## WHAT THE TASK REQUIRES
Exclude the pictures, then quote exactly the lines from the one holding "The width and" through the last line of the records.

BEGIN MATERIAL SUPPLIED

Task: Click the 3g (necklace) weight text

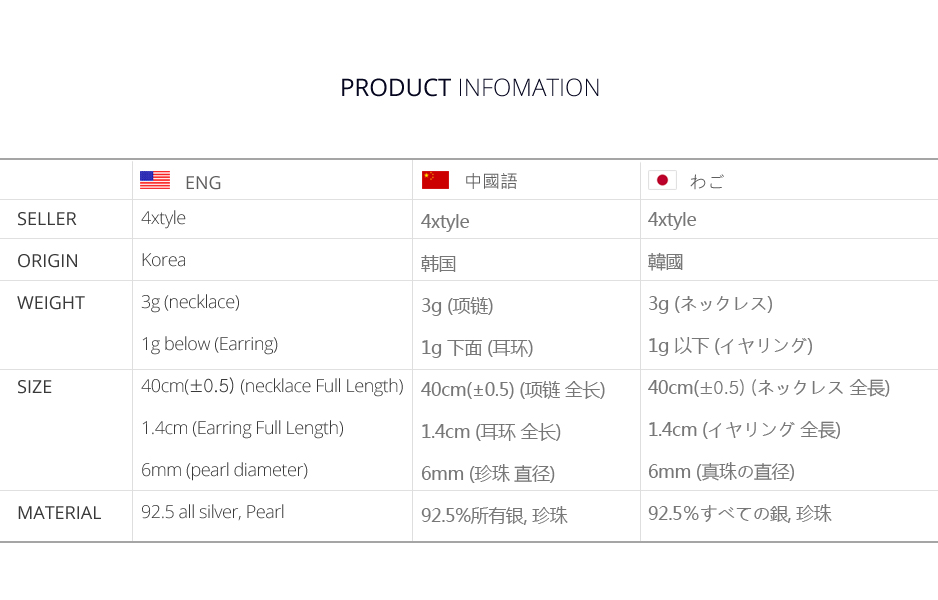Action: (x=190, y=302)
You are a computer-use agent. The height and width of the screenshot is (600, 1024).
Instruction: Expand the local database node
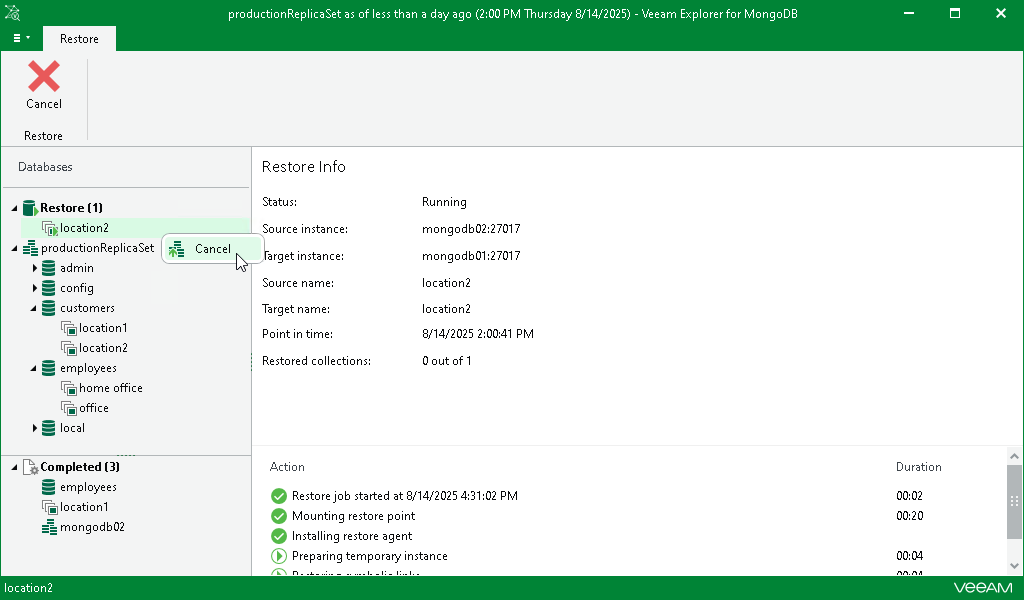(x=35, y=428)
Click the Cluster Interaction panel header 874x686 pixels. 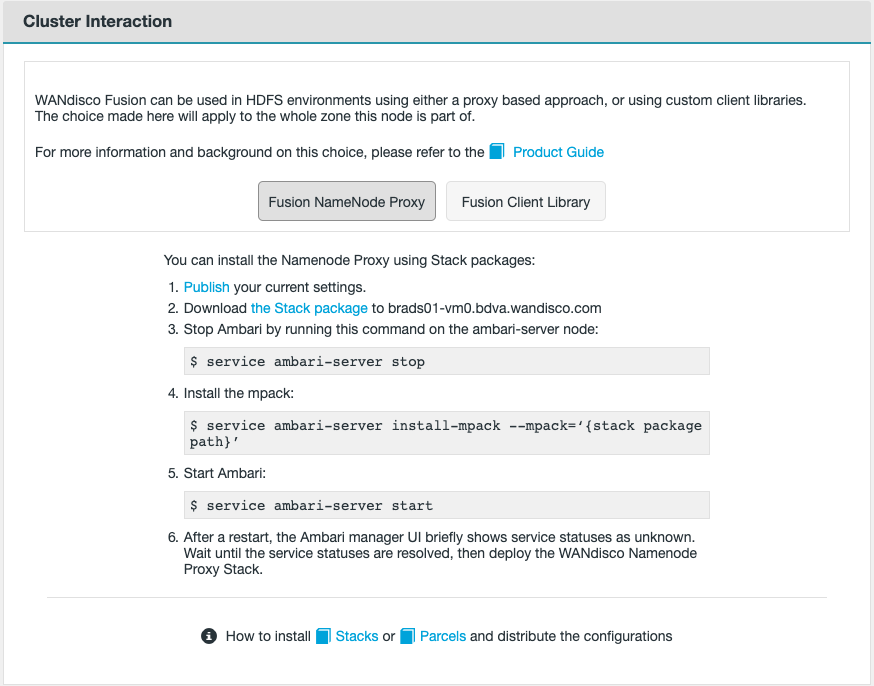coord(97,21)
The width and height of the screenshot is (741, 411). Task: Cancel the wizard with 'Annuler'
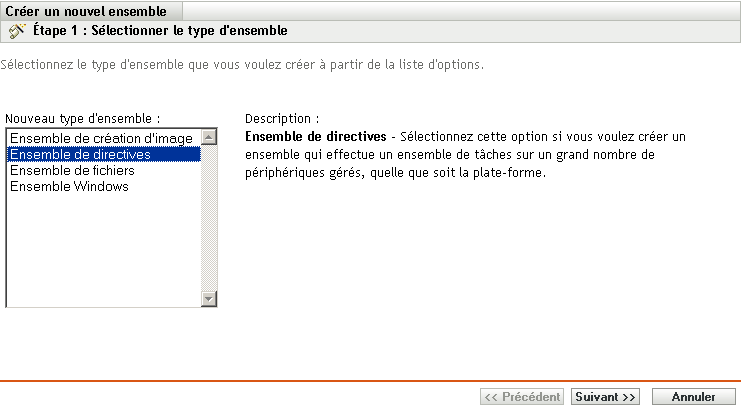coord(693,397)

END MATERIAL SUPPLIED

## ANSWER TO THIS TASK
The width and height of the screenshot is (741, 411). Task: Cancel the wizard with 'Annuler'
coord(693,397)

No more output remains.